▶ [Provided passage]:

------------------------------------------------------------

'No fee' lawyers win compensation after 24-year fight
A woman who was sexually and physically abused as a child has received compensation 24 years after first applying for it.
The woman - known only as L - received a six-figure settlement from the Criminal Injuries Compensation Authority.
The case was taken up by senior lawyers acting without a fee after it appeared it might be lost altogether.
One praised the woman's mother for "tenaciously" keeping the claim alive.
The 35-year-old woman was taken into care as a toddler after witnessing a murder in her family.
It later emerged she had been physically, emotionally and sexually abused, and has a range of severe mental health problems.
She is cared for full-time by her local authority.
Although her mother raised a claim for criminal injuries compensation in 1989 when her daughter was 11, the case was never brought to a conclusion for a variety of reasons.
When L became an adult, there was no-one to represent her until last year when solicitor Adrian Ward, a specialist in adult incapacity and guardianship issues, was appointed to take over the case.
He received the papers - just before the case was due to be officially abandoned - and sought the assistance of the Faculty of Advocates' Free Legal Services Unit (FLSU) after encountering a number of difficult legal issues.
These included the question of whether abuse of a very young child could cause the sort of mental health problems suffered by L in later life.

------------------------------------------------------------

▶ [Information]:
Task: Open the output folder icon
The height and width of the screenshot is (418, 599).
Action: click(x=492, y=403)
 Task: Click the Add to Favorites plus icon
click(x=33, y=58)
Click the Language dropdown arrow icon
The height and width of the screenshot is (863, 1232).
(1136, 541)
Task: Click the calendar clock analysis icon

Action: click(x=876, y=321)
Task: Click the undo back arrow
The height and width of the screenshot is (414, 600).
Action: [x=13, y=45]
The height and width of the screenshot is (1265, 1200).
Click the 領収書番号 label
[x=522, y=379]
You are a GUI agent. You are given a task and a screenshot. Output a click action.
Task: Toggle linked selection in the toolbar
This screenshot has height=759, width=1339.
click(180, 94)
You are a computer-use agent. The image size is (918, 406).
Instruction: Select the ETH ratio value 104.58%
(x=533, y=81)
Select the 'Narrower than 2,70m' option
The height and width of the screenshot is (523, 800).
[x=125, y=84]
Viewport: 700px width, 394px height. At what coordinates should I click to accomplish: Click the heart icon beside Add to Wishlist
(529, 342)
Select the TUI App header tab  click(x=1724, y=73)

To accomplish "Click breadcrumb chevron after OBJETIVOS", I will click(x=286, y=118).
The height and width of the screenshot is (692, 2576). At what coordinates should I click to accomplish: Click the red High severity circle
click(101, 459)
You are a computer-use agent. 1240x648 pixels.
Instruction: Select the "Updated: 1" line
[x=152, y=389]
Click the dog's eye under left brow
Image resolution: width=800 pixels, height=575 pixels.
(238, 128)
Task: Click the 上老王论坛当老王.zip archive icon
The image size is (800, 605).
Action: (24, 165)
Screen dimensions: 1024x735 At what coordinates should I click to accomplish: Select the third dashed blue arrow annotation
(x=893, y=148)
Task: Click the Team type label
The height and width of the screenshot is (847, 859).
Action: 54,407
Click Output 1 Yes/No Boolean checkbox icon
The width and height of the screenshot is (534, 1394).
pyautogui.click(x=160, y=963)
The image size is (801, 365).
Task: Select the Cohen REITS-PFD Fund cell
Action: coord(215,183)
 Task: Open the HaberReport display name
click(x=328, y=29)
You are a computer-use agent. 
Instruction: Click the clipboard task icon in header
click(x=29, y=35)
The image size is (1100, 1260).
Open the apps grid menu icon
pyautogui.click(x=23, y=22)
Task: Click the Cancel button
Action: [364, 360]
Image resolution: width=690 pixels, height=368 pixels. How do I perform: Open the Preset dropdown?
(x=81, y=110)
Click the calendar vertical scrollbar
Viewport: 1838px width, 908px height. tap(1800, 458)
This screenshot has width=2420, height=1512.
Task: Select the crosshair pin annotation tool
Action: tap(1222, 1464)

------------------------------------------------------------

▶ [Tasks for this exercise]:
**A.** In the article about the 24-year compensation fight, why did solicitor Adrian Ward turn to the Faculty of Advocates' Free Legal Services Unit? Explain in one to three sentences.
**B.** Pick up the article about the 24-year compensation fight right after its last sentence and keep writing.

▶ [Per-task answers]:
**A.** He sought the unit's help because he ran into a number of difficult legal issues after taking over the case. One was whether abuse of a very young child could cause the kind of mental health problems L suffered later in life.

**B.**
Senior QC, Sir Crispin Agnew, who gave his services pro bono - without fee - said: "This is an emerging psychiatric area.
"Part of the problem along the way was that experts were unable to say that her mental health conditions were caused by the early abuse - the link was not there at the time and has only emerged in the literature in recent years."
He added: "The mother is to be commended for tenaciously keeping the claim alive despite many frustrations along the way."
Medical experts also provided their services for free in the case, which finally ended when the legal team were able to negotiate a six-figure settlement with CICA.
Sir Crispin said it would provide L with extra help and support, and buy her things which she would otherwise not have been able to afford.
Adrian Ward said: "Legal aid leaves gaps, sometimes affecting the most deserving cases.
"The Faculty of Advocates is to be commended for structuring its pro bono work through the FLSU."
The body has been in existence since at least 1532, and has a long history of providing advice and representation for those who cannot afford to go to law.
The FLSU takes on cases, referred to it by advice agencies, which are deemed to be deserving of help but for which no other form of support, such as legal aid, is available.